(Records shown):
[Start of section]
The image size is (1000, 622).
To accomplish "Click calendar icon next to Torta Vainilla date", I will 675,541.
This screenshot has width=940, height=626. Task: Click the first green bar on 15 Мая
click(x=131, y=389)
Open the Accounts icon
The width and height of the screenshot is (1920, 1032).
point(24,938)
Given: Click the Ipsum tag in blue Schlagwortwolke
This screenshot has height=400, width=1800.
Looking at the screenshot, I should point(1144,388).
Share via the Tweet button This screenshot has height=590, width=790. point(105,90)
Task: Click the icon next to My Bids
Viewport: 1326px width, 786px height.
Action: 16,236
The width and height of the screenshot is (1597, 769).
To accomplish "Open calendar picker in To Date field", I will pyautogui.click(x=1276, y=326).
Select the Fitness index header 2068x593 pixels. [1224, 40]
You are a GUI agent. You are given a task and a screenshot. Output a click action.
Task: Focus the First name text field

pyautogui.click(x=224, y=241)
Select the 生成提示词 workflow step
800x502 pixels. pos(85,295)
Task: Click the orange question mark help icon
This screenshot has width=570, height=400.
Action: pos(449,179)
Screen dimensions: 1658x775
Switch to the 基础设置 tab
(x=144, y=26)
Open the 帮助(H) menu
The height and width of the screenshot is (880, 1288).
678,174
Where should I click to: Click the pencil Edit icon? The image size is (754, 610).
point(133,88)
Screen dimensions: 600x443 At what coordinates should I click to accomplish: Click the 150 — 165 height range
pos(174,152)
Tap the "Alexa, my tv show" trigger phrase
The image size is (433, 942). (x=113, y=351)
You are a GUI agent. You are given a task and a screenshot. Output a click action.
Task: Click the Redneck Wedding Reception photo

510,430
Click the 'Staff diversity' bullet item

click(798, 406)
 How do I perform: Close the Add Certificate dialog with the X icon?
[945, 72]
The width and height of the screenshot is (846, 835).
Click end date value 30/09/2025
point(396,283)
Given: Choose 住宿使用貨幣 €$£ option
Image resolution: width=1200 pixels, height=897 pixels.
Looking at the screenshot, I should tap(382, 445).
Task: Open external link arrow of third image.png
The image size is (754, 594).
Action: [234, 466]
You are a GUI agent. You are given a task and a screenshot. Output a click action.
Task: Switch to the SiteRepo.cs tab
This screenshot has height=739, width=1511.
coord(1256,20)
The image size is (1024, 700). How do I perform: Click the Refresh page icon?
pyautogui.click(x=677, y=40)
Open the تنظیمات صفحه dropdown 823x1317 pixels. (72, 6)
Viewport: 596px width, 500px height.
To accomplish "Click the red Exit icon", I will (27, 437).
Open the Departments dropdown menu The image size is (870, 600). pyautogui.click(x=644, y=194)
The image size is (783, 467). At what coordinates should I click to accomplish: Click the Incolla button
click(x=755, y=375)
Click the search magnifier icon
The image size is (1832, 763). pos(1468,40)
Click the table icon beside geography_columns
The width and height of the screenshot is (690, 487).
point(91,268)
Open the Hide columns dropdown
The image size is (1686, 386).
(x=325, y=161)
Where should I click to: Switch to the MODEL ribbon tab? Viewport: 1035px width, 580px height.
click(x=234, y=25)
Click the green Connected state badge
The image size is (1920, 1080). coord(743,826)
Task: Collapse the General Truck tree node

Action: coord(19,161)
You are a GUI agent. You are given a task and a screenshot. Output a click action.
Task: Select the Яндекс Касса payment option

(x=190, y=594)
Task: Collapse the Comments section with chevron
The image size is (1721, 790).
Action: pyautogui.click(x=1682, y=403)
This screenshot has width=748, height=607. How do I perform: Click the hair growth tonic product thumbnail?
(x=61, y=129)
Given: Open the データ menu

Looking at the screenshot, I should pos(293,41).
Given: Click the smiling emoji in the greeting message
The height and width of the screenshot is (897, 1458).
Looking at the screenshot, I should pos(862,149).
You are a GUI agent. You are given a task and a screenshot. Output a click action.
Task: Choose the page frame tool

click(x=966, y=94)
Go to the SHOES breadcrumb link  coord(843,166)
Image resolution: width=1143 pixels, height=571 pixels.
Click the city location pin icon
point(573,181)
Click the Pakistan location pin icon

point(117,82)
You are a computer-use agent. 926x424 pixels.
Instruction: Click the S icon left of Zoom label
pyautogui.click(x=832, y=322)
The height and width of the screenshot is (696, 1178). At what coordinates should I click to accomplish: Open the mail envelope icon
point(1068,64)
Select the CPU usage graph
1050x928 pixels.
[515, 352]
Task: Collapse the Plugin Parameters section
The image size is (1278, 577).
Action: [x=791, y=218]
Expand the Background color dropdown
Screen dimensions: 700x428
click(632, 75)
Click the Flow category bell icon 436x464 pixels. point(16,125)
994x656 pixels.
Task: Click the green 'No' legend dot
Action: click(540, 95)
[End of section]
Every line from the data above that contains "dropdown" must appear in the answer.

(Output of the exercise):
Open the تنظیمات صفحه dropdown 823x1317 pixels. (72, 6)
Open the Departments dropdown menu The image size is (870, 600). pyautogui.click(x=644, y=194)
Open the Hide columns dropdown
Expand the Background color dropdown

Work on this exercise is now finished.